▶ [GIVEN RECORDS]:
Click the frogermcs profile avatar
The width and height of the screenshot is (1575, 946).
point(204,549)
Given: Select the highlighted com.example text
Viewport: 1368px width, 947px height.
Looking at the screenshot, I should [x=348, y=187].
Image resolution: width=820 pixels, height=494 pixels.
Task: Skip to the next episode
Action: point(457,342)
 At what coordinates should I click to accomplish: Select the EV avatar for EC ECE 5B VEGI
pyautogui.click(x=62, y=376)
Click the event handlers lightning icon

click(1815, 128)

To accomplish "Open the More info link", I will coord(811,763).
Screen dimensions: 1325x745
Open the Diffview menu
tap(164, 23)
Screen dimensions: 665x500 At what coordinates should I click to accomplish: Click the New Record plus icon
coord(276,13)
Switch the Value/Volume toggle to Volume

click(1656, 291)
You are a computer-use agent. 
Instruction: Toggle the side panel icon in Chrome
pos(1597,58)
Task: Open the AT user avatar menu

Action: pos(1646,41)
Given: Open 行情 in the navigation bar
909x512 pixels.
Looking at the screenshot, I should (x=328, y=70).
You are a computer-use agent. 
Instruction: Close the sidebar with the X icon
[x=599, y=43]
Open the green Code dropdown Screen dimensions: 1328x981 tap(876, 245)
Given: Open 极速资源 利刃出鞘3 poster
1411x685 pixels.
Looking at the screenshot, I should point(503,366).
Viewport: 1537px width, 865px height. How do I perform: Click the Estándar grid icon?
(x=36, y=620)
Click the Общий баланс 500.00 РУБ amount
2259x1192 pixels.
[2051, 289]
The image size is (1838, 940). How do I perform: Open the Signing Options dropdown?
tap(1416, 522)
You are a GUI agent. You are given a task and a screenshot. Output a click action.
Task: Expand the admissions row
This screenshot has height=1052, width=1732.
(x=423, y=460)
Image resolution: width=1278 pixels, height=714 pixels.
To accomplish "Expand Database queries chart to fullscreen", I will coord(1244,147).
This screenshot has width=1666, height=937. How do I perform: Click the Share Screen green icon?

▶ [PROBLEM]:
Print the material once more, exactly.

▶ [PROBLEM SOLUTION]:
Click the frogermcs profile avatar
The width and height of the screenshot is (1575, 946).
point(204,549)
Given: Select the highlighted com.example text
Viewport: 1368px width, 947px height.
Looking at the screenshot, I should [x=348, y=187].
Image resolution: width=820 pixels, height=494 pixels.
Task: Skip to the next episode
Action: point(457,342)
 At what coordinates should I click to accomplish: Select the EV avatar for EC ECE 5B VEGI
pyautogui.click(x=62, y=376)
Click the event handlers lightning icon

click(1815, 128)

To accomplish "Open the More info link", I will coord(811,763).
Screen dimensions: 1325x745
Open the Diffview menu
tap(164, 23)
Screen dimensions: 665x500 At what coordinates should I click to accomplish: Click the New Record plus icon
coord(276,13)
Switch the Value/Volume toggle to Volume

click(1656, 291)
You are a computer-use agent. 
Instruction: Toggle the side panel icon in Chrome
pos(1597,58)
Task: Open the AT user avatar menu

Action: pos(1646,41)
Given: Open 行情 in the navigation bar
909x512 pixels.
Looking at the screenshot, I should (x=328, y=70).
You are a computer-use agent. 
Instruction: Close the sidebar with the X icon
[x=599, y=43]
Open the green Code dropdown Screen dimensions: 1328x981 tap(876, 245)
Given: Open 极速资源 利刃出鞘3 poster
1411x685 pixels.
Looking at the screenshot, I should point(503,366).
Viewport: 1537px width, 865px height. How do I perform: Click the Estándar grid icon?
(x=36, y=620)
Click the Общий баланс 500.00 РУБ amount
2259x1192 pixels.
[2051, 289]
The image size is (1838, 940). How do I perform: Open the Signing Options dropdown?
tap(1416, 522)
You are a GUI agent. You are given a task and a screenshot. Output a click action.
Task: Expand the admissions row
This screenshot has height=1052, width=1732.
(x=423, y=460)
Image resolution: width=1278 pixels, height=714 pixels.
To accomplish "Expand Database queries chart to fullscreen", I will coord(1244,147).
This screenshot has width=1666, height=937. How do I perform: Click the Share Screen green icon?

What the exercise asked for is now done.